WeeklyWorker

Letters

Dead and gone

Tony Clark’s response (Letters, January 10) to Jack Conrad’s excellent essay on the demise of ‘peak oil’ as a theory (‘Whatever happened to peak oil?’, December 6) is flawed. Tony is trying to revive something that has been really a dead discussion for a decade or longer.

The excellent blog, The Oil Drum (archives of which are still available online) was for me the best energy blog there ever was because of the sheer honesty of the analysts who wrote it. Everything was discussed, including Tony’s point about prices vs production - save for the political exercise of posing socialism and that the whole energy crisis is a function of capitalism. Speaking of being doctrinaire, The Oil Drum writers came to the same conclusion: the discussion is dead. And so they folded, as did all the other ‘peak oil’ discussions. Dead. Gone.

But Tony’s antiquated view of this comes out when he reproduces this old canard (usually in the defence of the nonsensical ‘Hubbert curve’): “All over the world leading oilfields are in production decline or finding it increasingly hard to maintain production at previous levels.”

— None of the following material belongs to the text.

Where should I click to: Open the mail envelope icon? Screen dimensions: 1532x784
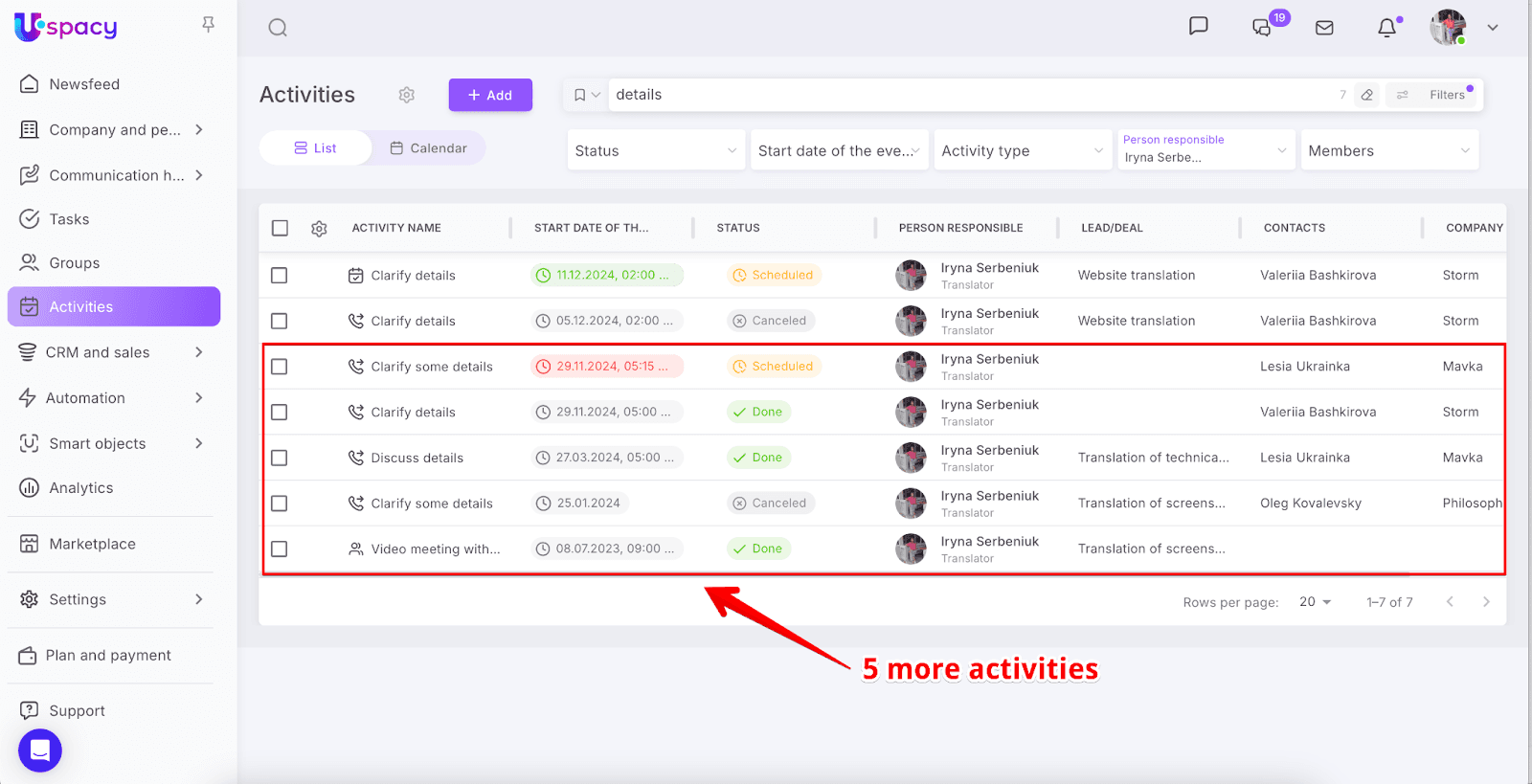[1324, 28]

Well, Tony, this has been repeated since the 1980s - where have you been? It’s also been disproved as a function overall of what oil ‘reserves’ there are, as well. When you write, “New oil coming online is not even close to making a dent in depletion!”, quoting a “serious commentator”, it seems you haven’t a clue about what this even means. Even British Petroleum used this prediction they made in 2014 that there were less than 58 years of proven reserves left based on current production. What they left out and was thus torn apart by all the other petroleum engineers was that ‘proven reserves’ is a totally static and ‘financial’ concept. It dismisses categories of oil deposits that include ‘economically recoverable resources’ (about 300% more than ‘proven reserves’), ‘technically recoverable resources’ (twice the quantity of the previous category) and lastly ‘remaining oil and gas in place’.

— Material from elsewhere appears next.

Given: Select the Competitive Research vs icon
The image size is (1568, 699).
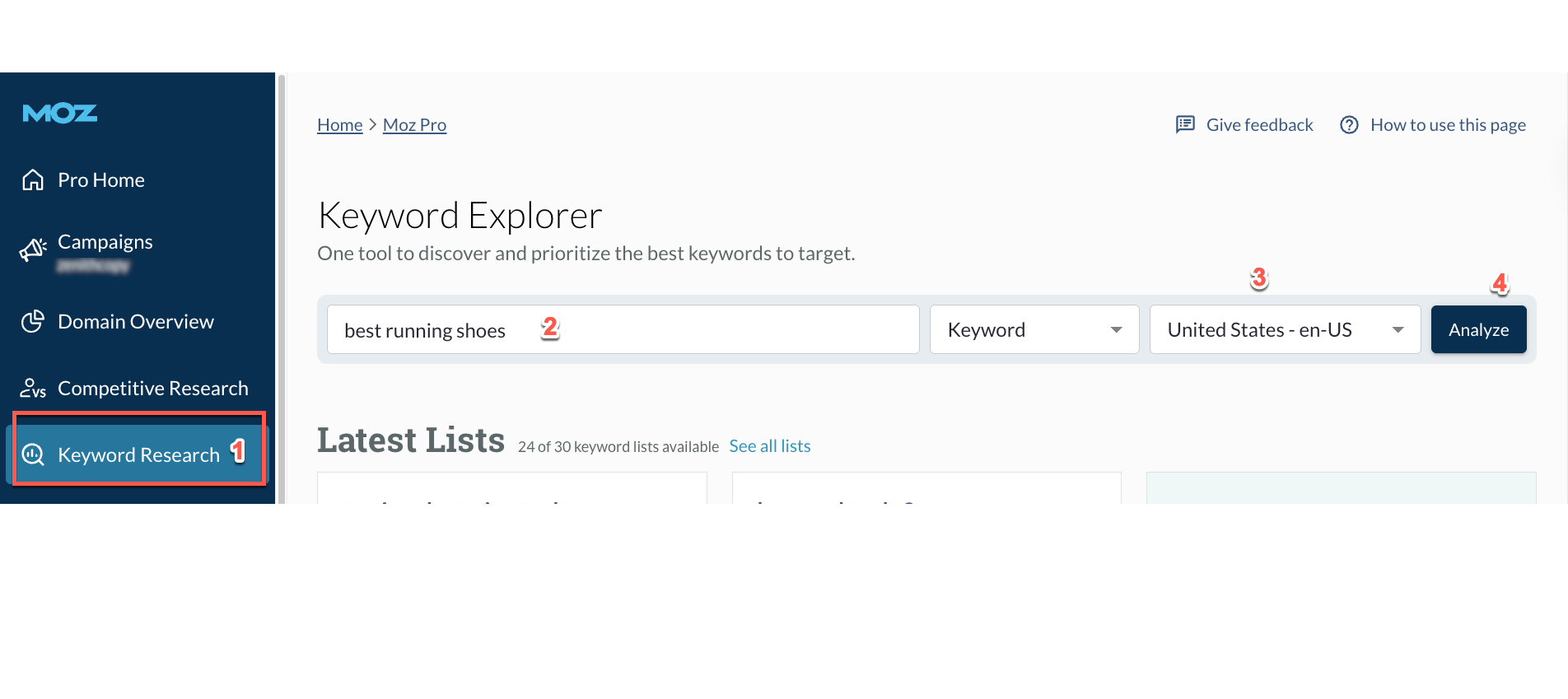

So why is ‘proven reserves vs depletion’ irrelevant? One oil analyst for a major investing firm in the US noted this:

“There are a many of ways to describe the amount of oil remaining, but the most common is known as proved reserves. When you divide proved reserves by total production, you get the reserves-to-production ratio. This is where the 53-year estimate (BP) comes from and where that 32-year estimate originated in 1981 (for all you peak oil nostalgia lovers). While the number is easy to understand, it’s a red herring, because it assumes production will remain constant forever and that the current proved reserves estimates represent all the oil left. As we all know, this simply isn’t the case.”

The problem with the term ‘proved reserves’ is that many assume it describes a physical limitation on oil (Tony certainly does), but it is actually a calculated economic limitation. Every country has a slightly different way of calculating the amount, but the basic gist is that proved reserve estimates are what companies assume they can extract from the earth using existing technology while still generating a profit, which is based on the price of oil or gas over the past year. You sort of go in this direction, but you don’t make ends meet: how much oil is in the ground and how much can be profitably recovered versus how much oil in the ground and how much oil can ever be recovered with expanded prospecting, technological advances and so on?

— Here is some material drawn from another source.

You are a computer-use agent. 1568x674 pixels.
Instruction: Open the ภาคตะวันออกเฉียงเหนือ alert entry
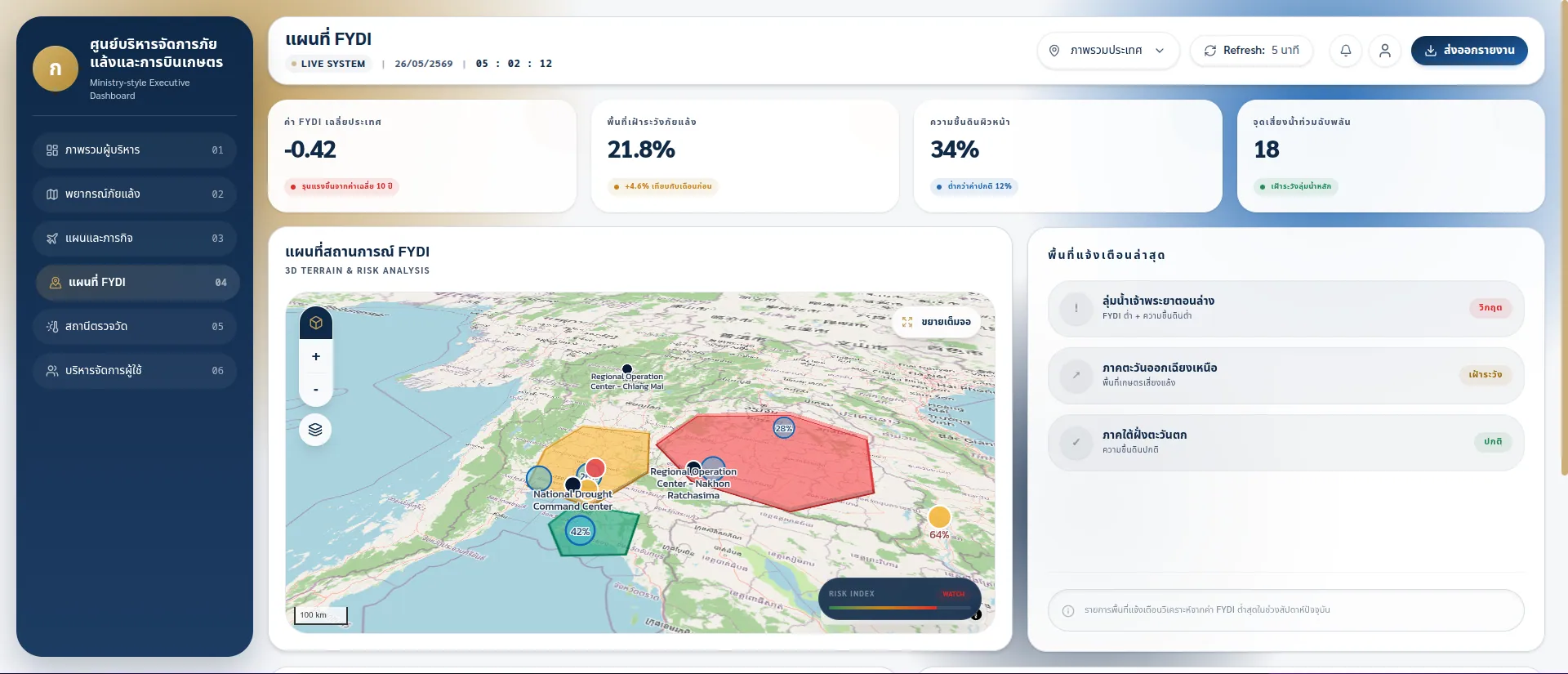coord(1285,376)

The reason Tony could be correct on any given day is that, with reserves so massive, letting those depletion rates increase relative to the ‘proven reserves’ is irrelevant. This happens all the time and is a function of any commodity production - even ones based on extractive industries of technically finite resources. We’ve heard about ‘peak gas’ and, even funnier, ‘peak uranium’. All are wrong, as is Tony’s 1990s-era world view on this.

Here is a prediction: if oil prices drop to, say, $30 per barrel, then most oil sands/tar sands projects will grind to a halt, save for those that inject steam to liquefy the sands. At that point ‘proven reserves’ will fall because the are not economically viable at all to process.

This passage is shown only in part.